Can Cisco Beat Its Own Revenue Forecast in Fiscal 3Q15?
Cisco is expected to announce its fiscal 3Q15 earnings on May 13. Cisco expects its year-over-year revenue growth to be 3%–5% in the quarter.
Dec. 4 2020, Updated 10:53 a.m. ET
Cisco’s revenues could grow by ~4% in fiscal 3Q15
Cisco Systems (CSCO) is expected to announce its fiscal 3Q15 earnings on May 13. According to Cisco’s own forecast, it expects its year-over-year (or YoY) revenue growth to be 3%–5% in the quarter. This is decent growth, considering that Cisco’s average YoY revenue growth in the last four quarters has been less than 1%. As the chart below shows, Cisco’s revenue growth rate has steadily increased over the last few quarters.
Cisco provided better-than-expected earnings in fiscal 2Q15. Cisco’s revenues of $11.9 billion beat consensus estimates of $11.7 billion, while its non-GAAP (generally accepted accounting principles) earnings per share of $0.53 per share were better than analysts’ estimates of $0.52 per share in fiscal 2Q15. Plus, Cisco announced an increase in its dividend payout to $0.21 per quarter, up from $0.19 in fiscal 2Q15.
Currency headwinds could impact Cisco
The most important factor that will decide whether Cisco meets its revenue estimates in fiscal 3Q15 will be the currency impact. The dollar (UUP) has been rather strong over the last few months, which will likely hurt Cisco as the company earns about half of its revenues from outside the US.
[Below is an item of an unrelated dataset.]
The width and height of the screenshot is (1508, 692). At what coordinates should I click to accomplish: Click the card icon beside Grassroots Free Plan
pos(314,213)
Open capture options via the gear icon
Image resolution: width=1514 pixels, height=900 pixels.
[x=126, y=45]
Cisco earns about 50% of its revenues from the United States, 26% of its revenues from EMEA (Europe, the Middle East, and Africa), 15% from APCJ (Asia-Pacific, China, and Japan), and the rest from Latin America.
The overall tech sector has been hurt extensively by these currency issues. Facebook (FB) announced its earnings on April 22 and noted that currency headwinds had a negative impact of 7% on its revenue growth. Similarly, Amazon (AMZN) also announced its earnings on April 23, noting that currency issues impacted its YoY revenue growth by 7%.
Even LinkedIn (LNKD), which announced its earnings last week, also lowered its forecast for the rest of the year, citing the strong dollar as a major factor. Investors pushed LinkedIn stock down by 20% following its earnings release.